I agree that it is clear evidence of a physiological abnormality, and that it cannot be explained by sickness behavior. In fact I mentioned this in a previous discussion: see this post.

I am not proposing that the sickness behavior pathway can explain all aspects of ME/CFS, but it may explain many, and so I think warrants exploration. That's if you are the exploratory type. I like exploring all avenues.



Neither daughter nor I have, or have every had, abnormal IL-6. We are not alone in that. As far as I know, elevated IL-6 is not a universal finding in ME/CFS.

Yes, post-exercise IL-6 levels have been shown to be normal in ME/CFS, and this has lead some researchers to conclude that IL-6 cannot be the cause of PEM. However, I think that view is somewhat shortsighted, especially in the light of the sickness behavior perspective on ME/CFS.

Note that the cytokine IL-6 is released in copious amounts from the muscles during exercise, and remains high in the blood for days after. That's why it looks like a good candidate to explain how exercise might cause PEM.

IL-6 is also a sickness behavior cytokine, which worsens sickness behavior; even when experimentally injected into healthy people, IL-6 causes fatigue and cognitive impairment.

I proposed an increased IL-6 sensitivity theory of PEM (outlined at the bottom of this post), which may explain how IL-6 can cause PEM. I suggest that the brain during sickness behavior may become very sensitive to even the normal post-exercise levels of IL-6, and thereby trigger many aspects of PEM.

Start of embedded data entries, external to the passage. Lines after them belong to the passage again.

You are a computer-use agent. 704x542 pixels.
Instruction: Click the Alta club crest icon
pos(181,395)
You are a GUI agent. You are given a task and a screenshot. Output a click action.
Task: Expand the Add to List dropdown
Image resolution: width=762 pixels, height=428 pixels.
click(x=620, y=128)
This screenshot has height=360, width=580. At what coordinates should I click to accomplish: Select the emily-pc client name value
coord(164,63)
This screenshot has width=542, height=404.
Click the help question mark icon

Additionally, many of us do not suffer the psychological symptoms of depression, lack of motivation, and so on associated with sickness behavior as part of our ME/CFS or even just during PEM. That throws another wrench in the theory of sickness behavior = ME/CFS or even sickness behavior = PEM.

I don't see how that throws a wrench in the theory of sickness behavior. Rather the opposite, what you say actually supports the sickness behavior theory of ME/CFS.

This is because first of all, I should think that the complete list of sickness behavior symptoms are not all going to be present in every person that gets sickness behavior. There will be individual variations, just like you don't find the complete list of ME/CFS symptoms present in every ME/CFS patient. There are four known metabolic pathways of sickness behavior, and the symptoms evoked by each pathway are slightly different.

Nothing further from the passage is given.